_What you need to do_
From first line to last, write out the data precisely as shown.

_Available data_

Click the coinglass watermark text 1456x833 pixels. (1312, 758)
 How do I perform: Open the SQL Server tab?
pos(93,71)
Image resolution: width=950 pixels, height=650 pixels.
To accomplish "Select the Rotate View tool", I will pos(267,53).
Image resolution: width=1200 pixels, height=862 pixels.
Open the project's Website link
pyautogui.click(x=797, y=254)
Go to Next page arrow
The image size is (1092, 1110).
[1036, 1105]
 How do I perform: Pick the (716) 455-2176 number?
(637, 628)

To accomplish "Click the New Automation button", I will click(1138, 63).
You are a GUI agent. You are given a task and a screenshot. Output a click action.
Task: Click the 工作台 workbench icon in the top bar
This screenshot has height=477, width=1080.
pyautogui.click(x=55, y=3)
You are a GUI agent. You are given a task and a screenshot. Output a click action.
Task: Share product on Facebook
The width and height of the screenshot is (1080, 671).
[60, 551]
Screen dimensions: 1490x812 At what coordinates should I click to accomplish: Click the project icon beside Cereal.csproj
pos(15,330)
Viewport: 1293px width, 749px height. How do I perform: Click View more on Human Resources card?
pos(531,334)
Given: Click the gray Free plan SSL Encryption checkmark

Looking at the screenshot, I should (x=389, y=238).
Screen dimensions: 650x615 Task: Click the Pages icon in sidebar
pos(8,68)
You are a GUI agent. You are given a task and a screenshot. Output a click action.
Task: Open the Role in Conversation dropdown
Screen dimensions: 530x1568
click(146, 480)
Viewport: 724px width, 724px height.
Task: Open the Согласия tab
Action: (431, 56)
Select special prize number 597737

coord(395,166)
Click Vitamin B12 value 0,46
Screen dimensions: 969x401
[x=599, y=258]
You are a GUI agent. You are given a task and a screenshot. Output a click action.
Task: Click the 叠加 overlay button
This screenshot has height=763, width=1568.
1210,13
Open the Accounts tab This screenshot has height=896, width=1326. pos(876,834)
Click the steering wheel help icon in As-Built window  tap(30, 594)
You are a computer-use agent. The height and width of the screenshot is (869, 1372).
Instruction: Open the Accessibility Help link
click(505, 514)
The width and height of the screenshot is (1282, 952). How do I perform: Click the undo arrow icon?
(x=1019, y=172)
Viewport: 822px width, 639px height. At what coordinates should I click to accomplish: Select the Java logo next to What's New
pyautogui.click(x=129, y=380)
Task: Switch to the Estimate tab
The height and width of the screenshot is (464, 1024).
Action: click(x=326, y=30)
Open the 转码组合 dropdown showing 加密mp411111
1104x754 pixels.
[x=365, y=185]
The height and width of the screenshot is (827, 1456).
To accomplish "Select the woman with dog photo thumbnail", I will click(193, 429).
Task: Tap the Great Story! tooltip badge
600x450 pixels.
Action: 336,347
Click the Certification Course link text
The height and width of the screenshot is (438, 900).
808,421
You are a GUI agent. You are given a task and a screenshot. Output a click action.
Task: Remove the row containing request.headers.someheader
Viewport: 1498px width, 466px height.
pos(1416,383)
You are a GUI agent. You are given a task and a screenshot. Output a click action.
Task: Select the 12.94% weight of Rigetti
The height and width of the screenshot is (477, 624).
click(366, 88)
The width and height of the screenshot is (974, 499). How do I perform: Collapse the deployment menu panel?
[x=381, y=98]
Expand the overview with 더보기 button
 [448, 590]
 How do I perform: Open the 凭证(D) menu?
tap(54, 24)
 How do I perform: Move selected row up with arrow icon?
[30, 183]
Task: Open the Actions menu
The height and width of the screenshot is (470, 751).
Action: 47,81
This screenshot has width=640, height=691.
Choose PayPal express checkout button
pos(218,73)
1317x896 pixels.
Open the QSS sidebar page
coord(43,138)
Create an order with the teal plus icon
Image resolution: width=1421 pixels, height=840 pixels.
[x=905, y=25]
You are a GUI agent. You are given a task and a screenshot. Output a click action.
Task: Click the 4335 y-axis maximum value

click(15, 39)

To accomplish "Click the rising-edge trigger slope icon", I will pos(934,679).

_Completed task_
Click the coinglass watermark text 1456x833 pixels. (1312, 758)
 How do I perform: Open the SQL Server tab?
pos(93,71)
Image resolution: width=950 pixels, height=650 pixels.
To accomplish "Select the Rotate View tool", I will pos(267,53).
Image resolution: width=1200 pixels, height=862 pixels.
Open the project's Website link
pyautogui.click(x=797, y=254)
Go to Next page arrow
The image size is (1092, 1110).
[1036, 1105]
 How do I perform: Pick the (716) 455-2176 number?
(637, 628)

To accomplish "Click the New Automation button", I will click(1138, 63).
You are a GUI agent. You are given a task and a screenshot. Output a click action.
Task: Click the 工作台 workbench icon in the top bar
This screenshot has height=477, width=1080.
pyautogui.click(x=55, y=3)
You are a GUI agent. You are given a task and a screenshot. Output a click action.
Task: Share product on Facebook
The width and height of the screenshot is (1080, 671).
[60, 551]
Screen dimensions: 1490x812 At what coordinates should I click to accomplish: Click the project icon beside Cereal.csproj
pos(15,330)
Viewport: 1293px width, 749px height. How do I perform: Click View more on Human Resources card?
pos(531,334)
Given: Click the gray Free plan SSL Encryption checkmark

Looking at the screenshot, I should (x=389, y=238).
Screen dimensions: 650x615 Task: Click the Pages icon in sidebar
pos(8,68)
You are a GUI agent. You are given a task and a screenshot. Output a click action.
Task: Open the Role in Conversation dropdown
Screen dimensions: 530x1568
click(146, 480)
Viewport: 724px width, 724px height.
Task: Open the Согласия tab
Action: (431, 56)
Select special prize number 597737

coord(395,166)
Click Vitamin B12 value 0,46
Screen dimensions: 969x401
[x=599, y=258]
You are a GUI agent. You are given a task and a screenshot. Output a click action.
Task: Click the 叠加 overlay button
This screenshot has height=763, width=1568.
1210,13
Open the Accounts tab This screenshot has height=896, width=1326. pos(876,834)
Click the steering wheel help icon in As-Built window  tap(30, 594)
You are a computer-use agent. The height and width of the screenshot is (869, 1372).
Instruction: Open the Accessibility Help link
click(505, 514)
The width and height of the screenshot is (1282, 952). How do I perform: Click the undo arrow icon?
(x=1019, y=172)
Viewport: 822px width, 639px height. At what coordinates should I click to accomplish: Select the Java logo next to What's New
pyautogui.click(x=129, y=380)
Task: Switch to the Estimate tab
The height and width of the screenshot is (464, 1024).
Action: click(x=326, y=30)
Open the 转码组合 dropdown showing 加密mp411111
1104x754 pixels.
[x=365, y=185]
The height and width of the screenshot is (827, 1456).
To accomplish "Select the woman with dog photo thumbnail", I will click(193, 429).
Task: Tap the Great Story! tooltip badge
600x450 pixels.
Action: 336,347
Click the Certification Course link text
The height and width of the screenshot is (438, 900).
808,421
You are a GUI agent. You are given a task and a screenshot. Output a click action.
Task: Remove the row containing request.headers.someheader
Viewport: 1498px width, 466px height.
pos(1416,383)
You are a GUI agent. You are given a task and a screenshot. Output a click action.
Task: Select the 12.94% weight of Rigetti
The height and width of the screenshot is (477, 624).
click(366, 88)
The width and height of the screenshot is (974, 499). How do I perform: Collapse the deployment menu panel?
[x=381, y=98]
Expand the overview with 더보기 button
 [448, 590]
 How do I perform: Open the 凭证(D) menu?
tap(54, 24)
 How do I perform: Move selected row up with arrow icon?
[30, 183]
Task: Open the Actions menu
The height and width of the screenshot is (470, 751).
Action: 47,81
This screenshot has width=640, height=691.
Choose PayPal express checkout button
pos(218,73)
1317x896 pixels.
Open the QSS sidebar page
coord(43,138)
Create an order with the teal plus icon
Image resolution: width=1421 pixels, height=840 pixels.
[x=905, y=25]
You are a GUI agent. You are given a task and a screenshot. Output a click action.
Task: Click the 4335 y-axis maximum value

click(15, 39)

To accomplish "Click the rising-edge trigger slope icon", I will pos(934,679).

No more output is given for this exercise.